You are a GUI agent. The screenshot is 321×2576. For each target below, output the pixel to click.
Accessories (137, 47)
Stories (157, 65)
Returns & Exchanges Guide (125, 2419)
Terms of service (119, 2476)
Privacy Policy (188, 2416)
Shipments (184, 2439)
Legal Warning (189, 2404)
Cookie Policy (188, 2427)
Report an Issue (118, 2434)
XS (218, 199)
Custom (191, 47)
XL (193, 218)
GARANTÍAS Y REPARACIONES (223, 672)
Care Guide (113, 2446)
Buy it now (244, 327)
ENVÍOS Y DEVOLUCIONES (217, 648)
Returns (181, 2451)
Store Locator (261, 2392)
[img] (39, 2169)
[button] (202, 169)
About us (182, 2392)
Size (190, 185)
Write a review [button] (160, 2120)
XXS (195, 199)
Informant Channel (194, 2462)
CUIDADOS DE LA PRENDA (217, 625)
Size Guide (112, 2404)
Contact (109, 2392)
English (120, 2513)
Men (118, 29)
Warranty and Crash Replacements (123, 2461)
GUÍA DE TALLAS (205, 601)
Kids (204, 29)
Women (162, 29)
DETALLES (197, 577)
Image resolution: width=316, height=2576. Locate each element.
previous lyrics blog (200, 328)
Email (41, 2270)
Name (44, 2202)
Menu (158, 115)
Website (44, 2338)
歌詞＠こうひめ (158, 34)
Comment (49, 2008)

==

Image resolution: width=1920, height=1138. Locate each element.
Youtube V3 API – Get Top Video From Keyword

### PROBLEM DETAILS
All lines in the listing above between the line with "Write a review [button] (160, 2120)" and the line with "Comment (49, 2008)", inclusive, should be set down exactly, and no line outside that range.

### FINAL ANSWER
Write a review [button] (160, 2120)
XXS (195, 199)
Informant Channel (194, 2462)
CUIDADOS DE LA PRENDA (217, 625)
Size Guide (112, 2404)
Contact (109, 2392)
English (120, 2513)
Men (118, 29)
Warranty and Crash Replacements (123, 2461)
GUÍA DE TALLAS (205, 601)
Kids (204, 29)
Women (162, 29)
DETALLES (197, 577)
Image resolution: width=316, height=2576. Locate each element.
previous lyrics blog (200, 328)
Email (41, 2270)
Name (44, 2202)
Menu (158, 115)
Website (44, 2338)
歌詞＠こうひめ (158, 34)
Comment (49, 2008)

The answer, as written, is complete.